Don’t misunderstand me; I love tuna fish. I was looking forward to having tuna
fish. It was my junior year of college, and everyone had somewhere to go for
Thanksgiving. I was invited by my roommate to join her family for Thanksgiving.
Part of me wanted to go, and part of me wanted to use my work as an excuse. It
was true; I did need to work at the restaurant which was open for Thanksgiving.
Another part of me knew that I wanted to have a normal day that didn’t make me
realize I was not part of a family. The fact was that I paid my way through college
working in the restaurant business, and during the holidays, almost everyone
went home. Those of us who stayed and worked made really good tips. It was
sometimes easier to not be part of celebrations and gatherings than to admit that
I didn’t have a family to share the holidays with and to witness all the love that
was shared in a real family. Every Thanksgiving I still think of the year I stayed and
ate tuna fish, and every year I am thankful that God has been taking care of me all
these years and continues to bless me with my own family and good people in my
It’s a weird thing to try to share or explain what it is like when you have no
parents, or siblings, or relatives to share your life with. It is still hard to explain. When you are truly alone, when you are dependent only on yourself, when you
know that you have no safety net, no one to pick you up when you fall, no one to
save you if you fail, and only yourself to depend on, it is an extremely lonely life.
Yet it is also a life driven by a powerful motivation from within that keeps you on
a path to success.
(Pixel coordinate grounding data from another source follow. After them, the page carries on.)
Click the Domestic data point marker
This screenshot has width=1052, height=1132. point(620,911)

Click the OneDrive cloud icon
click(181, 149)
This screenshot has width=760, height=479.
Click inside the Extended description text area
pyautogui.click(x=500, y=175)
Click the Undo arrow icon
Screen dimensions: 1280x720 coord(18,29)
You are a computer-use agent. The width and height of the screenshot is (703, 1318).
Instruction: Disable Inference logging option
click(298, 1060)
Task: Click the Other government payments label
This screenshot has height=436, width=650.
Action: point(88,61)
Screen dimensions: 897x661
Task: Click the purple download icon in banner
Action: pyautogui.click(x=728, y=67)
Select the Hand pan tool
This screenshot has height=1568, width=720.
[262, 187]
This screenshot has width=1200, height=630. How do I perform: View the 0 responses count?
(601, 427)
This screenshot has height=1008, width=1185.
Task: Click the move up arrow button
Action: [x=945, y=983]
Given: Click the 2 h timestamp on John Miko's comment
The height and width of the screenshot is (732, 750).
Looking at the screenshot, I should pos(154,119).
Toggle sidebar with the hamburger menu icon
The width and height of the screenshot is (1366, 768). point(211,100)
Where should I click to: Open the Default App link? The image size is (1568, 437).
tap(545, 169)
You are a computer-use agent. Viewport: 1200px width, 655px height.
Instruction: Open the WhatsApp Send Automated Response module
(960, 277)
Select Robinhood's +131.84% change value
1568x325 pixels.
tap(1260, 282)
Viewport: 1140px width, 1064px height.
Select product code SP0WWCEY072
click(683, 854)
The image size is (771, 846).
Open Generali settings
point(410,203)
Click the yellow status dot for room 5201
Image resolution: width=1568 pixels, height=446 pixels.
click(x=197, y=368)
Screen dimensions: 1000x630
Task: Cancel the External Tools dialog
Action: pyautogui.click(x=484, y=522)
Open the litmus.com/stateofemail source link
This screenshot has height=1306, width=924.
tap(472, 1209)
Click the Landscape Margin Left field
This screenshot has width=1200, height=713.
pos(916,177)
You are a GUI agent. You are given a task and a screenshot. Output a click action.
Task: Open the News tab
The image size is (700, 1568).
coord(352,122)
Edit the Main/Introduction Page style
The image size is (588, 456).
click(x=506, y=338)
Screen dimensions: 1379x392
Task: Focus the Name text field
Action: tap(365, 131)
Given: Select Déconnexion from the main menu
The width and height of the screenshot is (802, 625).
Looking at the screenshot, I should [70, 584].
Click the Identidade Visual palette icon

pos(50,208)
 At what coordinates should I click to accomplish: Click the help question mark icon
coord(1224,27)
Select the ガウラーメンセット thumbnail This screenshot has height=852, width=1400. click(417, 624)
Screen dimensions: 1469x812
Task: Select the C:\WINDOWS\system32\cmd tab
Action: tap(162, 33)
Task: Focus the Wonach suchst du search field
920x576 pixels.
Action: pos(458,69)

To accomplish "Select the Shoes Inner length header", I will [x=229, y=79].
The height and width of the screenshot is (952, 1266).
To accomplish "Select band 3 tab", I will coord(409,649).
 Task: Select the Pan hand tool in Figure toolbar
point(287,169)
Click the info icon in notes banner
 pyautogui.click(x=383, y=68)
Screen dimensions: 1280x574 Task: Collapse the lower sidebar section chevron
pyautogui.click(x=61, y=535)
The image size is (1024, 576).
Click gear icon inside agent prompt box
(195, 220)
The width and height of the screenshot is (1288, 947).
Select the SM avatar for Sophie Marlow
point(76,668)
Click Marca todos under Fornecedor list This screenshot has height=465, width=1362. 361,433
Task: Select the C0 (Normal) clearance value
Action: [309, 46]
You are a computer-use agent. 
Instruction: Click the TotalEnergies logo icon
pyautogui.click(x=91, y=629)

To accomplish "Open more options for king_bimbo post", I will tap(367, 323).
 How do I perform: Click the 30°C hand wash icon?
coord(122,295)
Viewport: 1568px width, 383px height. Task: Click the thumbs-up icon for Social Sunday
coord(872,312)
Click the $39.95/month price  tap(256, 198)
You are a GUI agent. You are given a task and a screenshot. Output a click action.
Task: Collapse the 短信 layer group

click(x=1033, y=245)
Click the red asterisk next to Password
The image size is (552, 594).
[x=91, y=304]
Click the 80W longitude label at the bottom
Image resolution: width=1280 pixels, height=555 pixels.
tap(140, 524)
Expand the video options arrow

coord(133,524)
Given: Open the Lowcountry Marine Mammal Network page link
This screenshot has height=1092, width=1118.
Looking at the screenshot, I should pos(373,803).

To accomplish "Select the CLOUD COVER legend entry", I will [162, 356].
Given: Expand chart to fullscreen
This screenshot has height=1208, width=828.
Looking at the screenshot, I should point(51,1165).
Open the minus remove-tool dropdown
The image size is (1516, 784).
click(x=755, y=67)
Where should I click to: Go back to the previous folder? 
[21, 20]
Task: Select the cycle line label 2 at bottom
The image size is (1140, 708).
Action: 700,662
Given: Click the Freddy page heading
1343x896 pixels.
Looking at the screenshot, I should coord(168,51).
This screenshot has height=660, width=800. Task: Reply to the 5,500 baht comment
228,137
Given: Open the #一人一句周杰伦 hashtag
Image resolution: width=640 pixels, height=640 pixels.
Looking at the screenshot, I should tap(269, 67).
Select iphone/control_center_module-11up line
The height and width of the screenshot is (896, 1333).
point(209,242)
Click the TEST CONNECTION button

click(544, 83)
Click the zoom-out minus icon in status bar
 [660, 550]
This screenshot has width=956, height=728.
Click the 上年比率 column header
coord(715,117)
Because I witnessed good role models in the foster parents I
had, because I felt and heard the encouragement of those that I knew wanted me
to succeed, because those mentors and foster parents believed in me and my
abilities, I developed a strong self-esteem. This carried me through a lifetime of
disappointments and kept me strong and confident so that I was able to have a
normal, successful life.
I am a very mature adult of 65 years now, but I am only recently able to admit
that I doubted myself, that I was fearful, that I perfected a façade of happiness in
this overall appearance of success. Inside, I was screaming, “What are you doing?
How are you going to do this?” I still struggle with my success verses the sad lives of a couple of my siblings who also came out of the system from the same
environment with additional trauma and circumstances that derailed their paths
to having a happy life.
I am now tackling another challenge in my life that makes me ask myself those
same questions. But God is telling me, “Susie, even if you eat tuna fish on
Thanksgiving, you are not alone. I am with you, and when you have doubts and
fears, I continue to give you confidence and put good people in your life to help
you succeed. Your siblings, who thought they failed in life, succeeded in having a
purpose. It is through you and what you are doing. It will make a difference in
many young lives.” So, I know that I am never alone, no matter what. God is good.